Con il progetto delle sister aiutate anche un villaggio Masai?
Sì, anche se non è facile perchè vivono molto radicati alle loro tradizioni. Interagiamo con le donne, in punta di piedi e rispettandole, per migliorare la loro salute. Grazie al progetto di sister Mary – che ha creato cisterne per la raccolta idrica e promozione dell’artigianato – anche noi siamo riusciti a fornire assistenza sanitaria di base.

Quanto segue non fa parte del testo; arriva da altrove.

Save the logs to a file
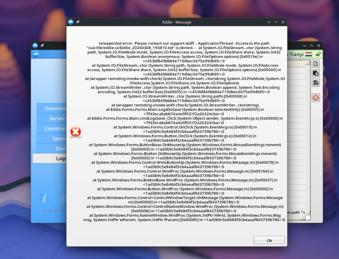This screenshot has height=259, width=339. click(316, 83)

Qual’ è il vostro desiderio?
Vogliamo contribuire al miglioramento dei servizi per il territorio. Desideriamo che l’ospedale possa crescere sempre di più. Se c’è volontà e impegno tutto è possibile. Il modo di aiutare può essere diretto ma anche indiretto, promuovendo il supporto a distanza. Dalla popolazione africana impariamo sempre tantissimo: vivono emozioni molto intense e, anche nelle peggiori situazioni, riescono sempre ad affrontare tutto con il sorriso, la speranza e una grande gratitudine.